Антонио почувствовал, как паника нарастает в его груди, мешая дышать. Что-то случилось с Эммой?

– Ну, торговые переговоры Данила висят на волоске, но он с этим справится. Компания моего отца на грани краха, но я с этим разберусь. А что собираешься делать ты? – спросил Димитрий, и Антонио негромко чертыхнулся. – Ты действительно все испортил, мой друг, а Эмма – слишком хороший человек, чтобы марать ее этим дерьмом. Иди в душ, от тебя несет перегаром и жалостью к себе. И пошевеливайся.

Антонио встал под обжигающие струи воды, но это не помогло ему смыть с себя то ощущение грязи, словно прилипшей к нему с тех пор, как он увидел фотографии Мэнди Бартлетт. И с тех пор, как Эмма ушла от него. Антонио быстро вытерся и вошел в кухню. Он увидел, как хмурится Димитрий, глядя на снимки Мэнди.

– Кажется, этой девочке нужна хорошая встряска.

– Ей нужна помощь, Димитрий.

– Это да. Только не уверен, что она получит помощь от своего отца, если он увидит это. Значит, вот почему Эмма ушла?

– Да.

– Черт, мне она нравится, – усмехнулся Димитрий, и Антонио тут же ощетинился. – Не в этом смысле, успокойся и не будь пещерным человеком!

Антонио сделал глоток обжигающего кофе. Он не был уверен, что готов услышать то, что скажет ему Димитрий, но выбора у него не было.
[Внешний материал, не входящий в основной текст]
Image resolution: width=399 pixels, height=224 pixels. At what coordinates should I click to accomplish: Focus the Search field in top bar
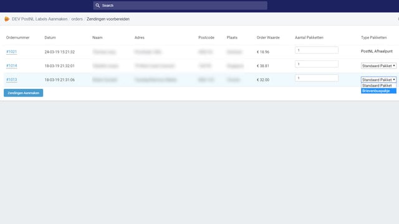click(180, 6)
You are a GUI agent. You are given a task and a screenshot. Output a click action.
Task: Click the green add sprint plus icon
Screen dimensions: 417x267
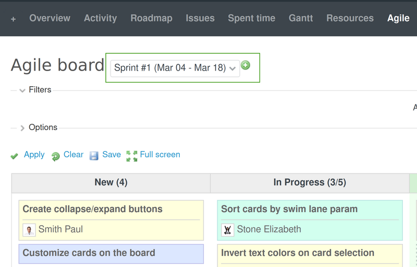click(246, 65)
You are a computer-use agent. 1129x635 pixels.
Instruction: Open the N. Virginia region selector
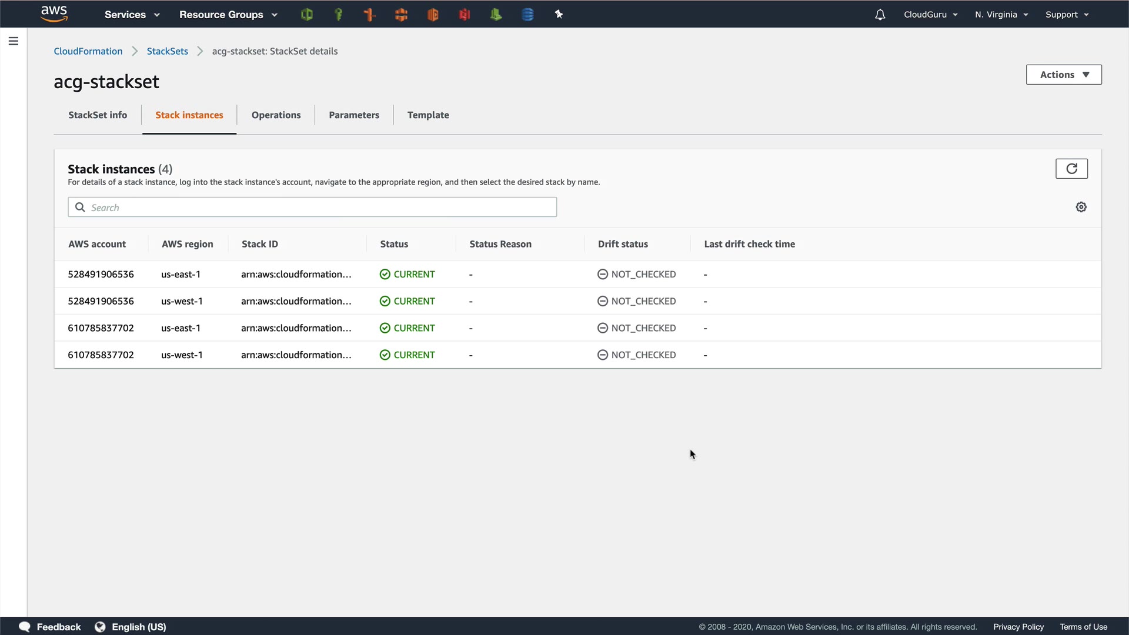click(x=1001, y=15)
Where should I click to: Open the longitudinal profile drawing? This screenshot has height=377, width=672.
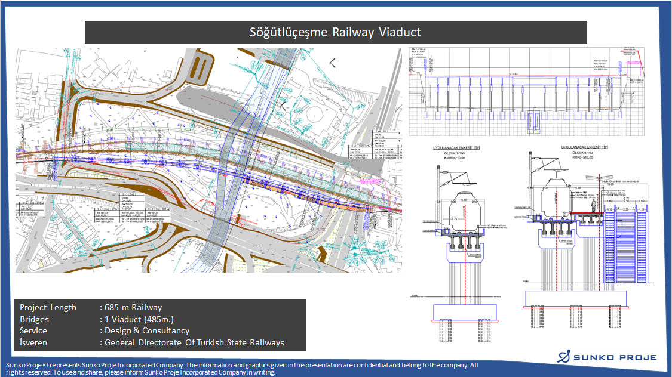point(529,91)
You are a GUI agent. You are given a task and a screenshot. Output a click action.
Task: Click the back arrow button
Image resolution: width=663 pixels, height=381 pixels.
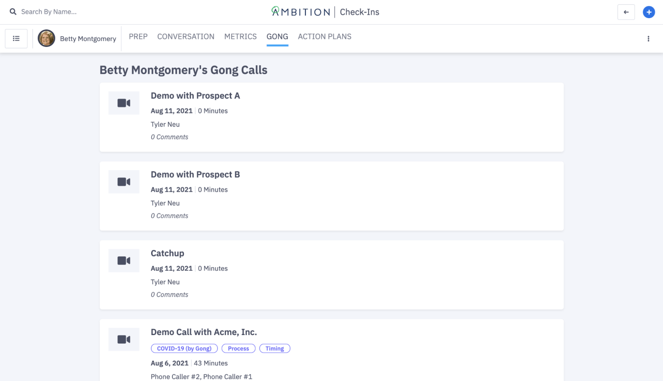click(x=626, y=12)
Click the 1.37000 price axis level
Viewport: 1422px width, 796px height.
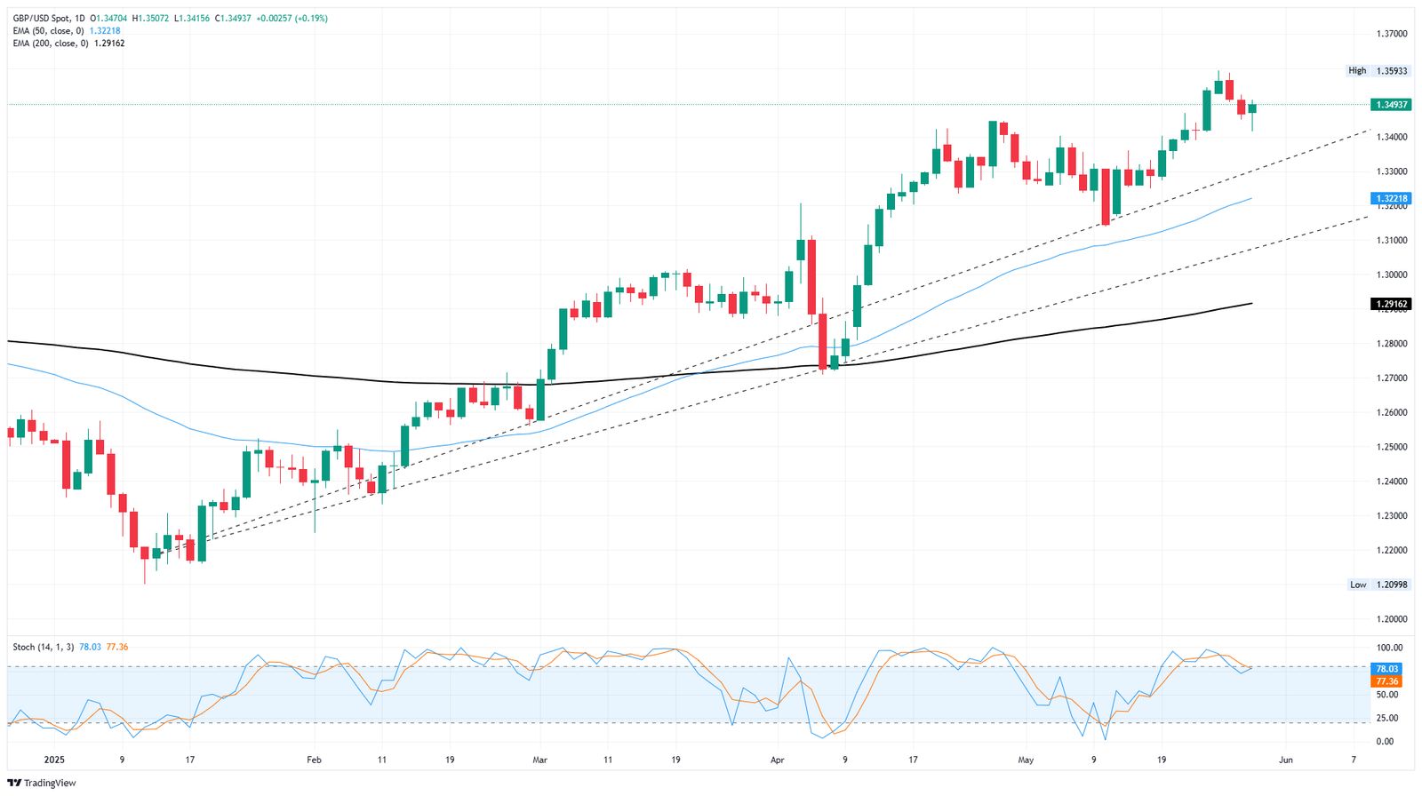tap(1391, 34)
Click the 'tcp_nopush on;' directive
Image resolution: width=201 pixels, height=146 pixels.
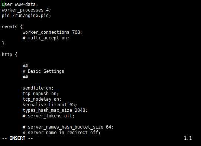[40, 94]
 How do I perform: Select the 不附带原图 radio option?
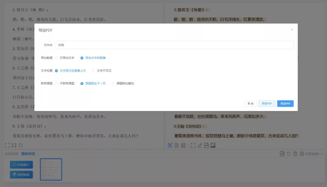point(56,83)
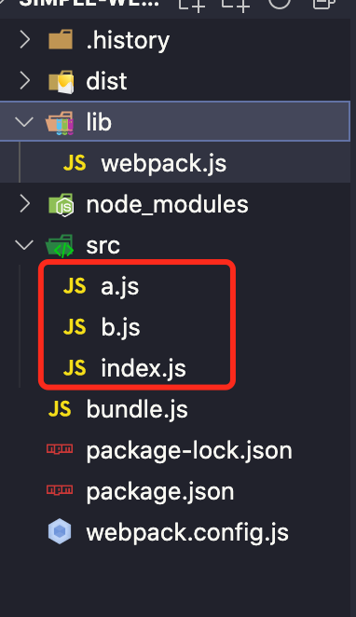Click the npm icon beside package-lock.json
Screen dimensions: 356x617
click(60, 449)
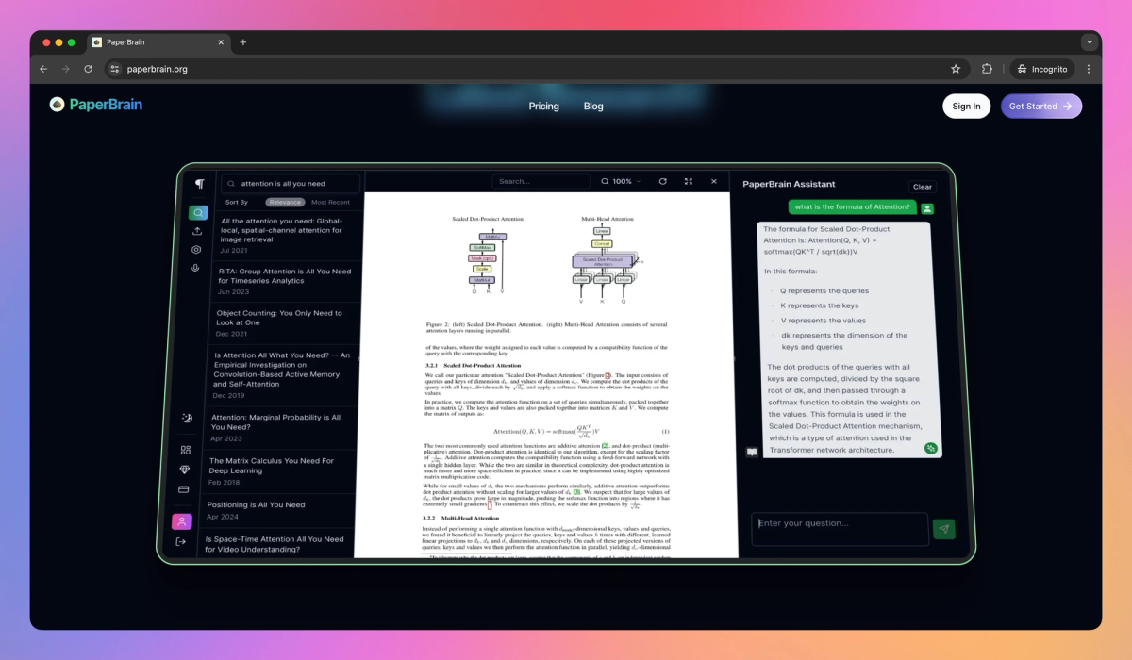Reload the PDF using the refresh icon

pyautogui.click(x=663, y=181)
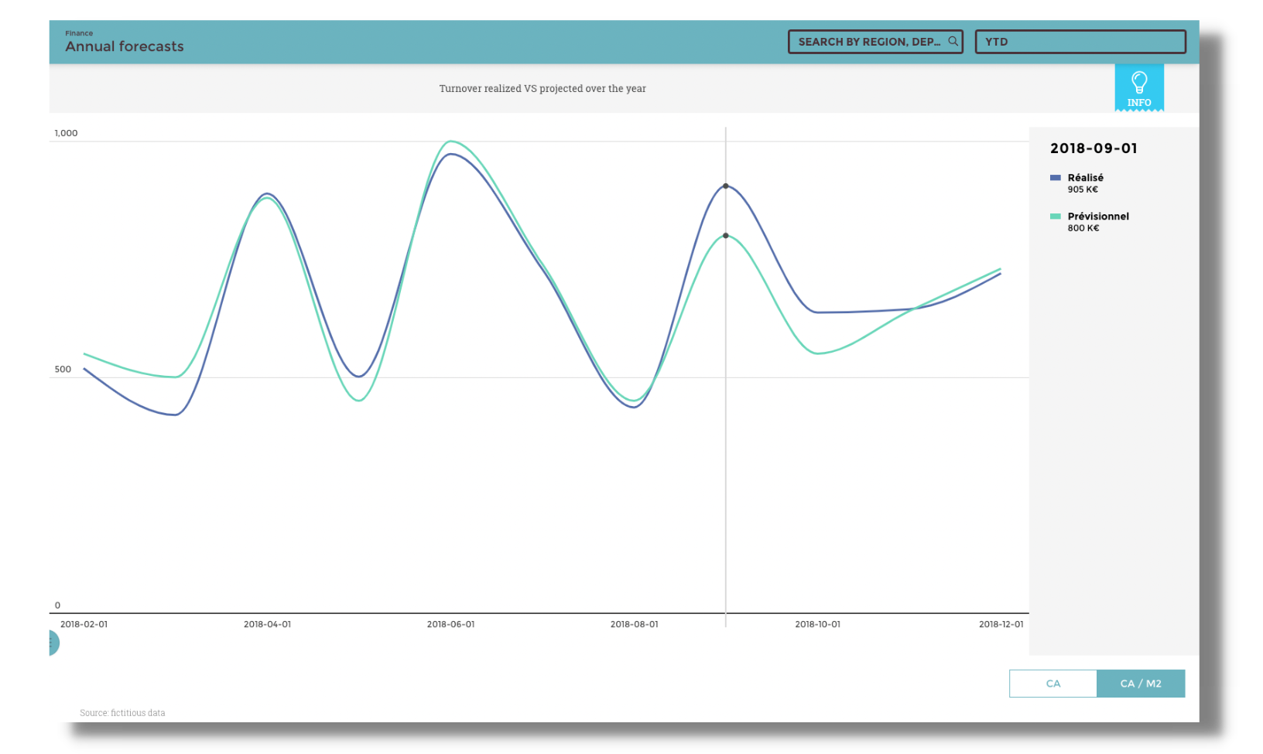Select the CA / M2 toggle

coord(1140,684)
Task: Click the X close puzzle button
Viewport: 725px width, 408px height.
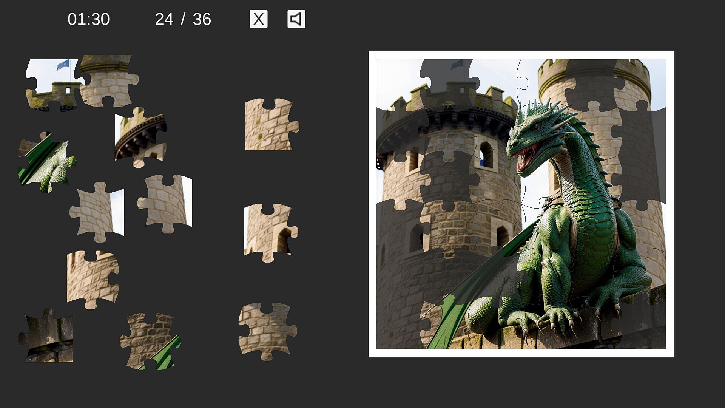Action: coord(259,19)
– Слушай, я знаю, как много значит для тебя эта сделка. Я знаю, насколько сильно ты нуждаешься в отмщении, Антонио, и я поддержу любое твое решение, потому что ты – мой брат. Ты и Данил – моя семья, и я сделаю для вас абсолютно все. Что бы ты ни решил по поводу Бартлетта – это твое личное дело. Я здесь не ради сделки, а из-за Эммы.

– Она показала мне, что я за человек, Димитрий, и мне совсем не понравилось то, что я увидел. – Антонио покачал головой. – Я видел ужас на ее лице, боль. Боюсь, от этой точки пути назад уже нет…

– В какой-то момент нам всем приходится сталкиваться с самыми темными своими сторонами, – сказал Димитрий, но в его глазах не было ни капли осуждения. – Ты ее любишь?

– Да. Люблю, – без промедления ответил Антонио.

Он понял это еще в Буэнос-Айресе, когда нашел ее у окна в гостиничном номере. Знал, и все равно позволил ей уйти. Эмма предложила ему себя и свою любовь, а он отказался от этого. Отказался от нее самой.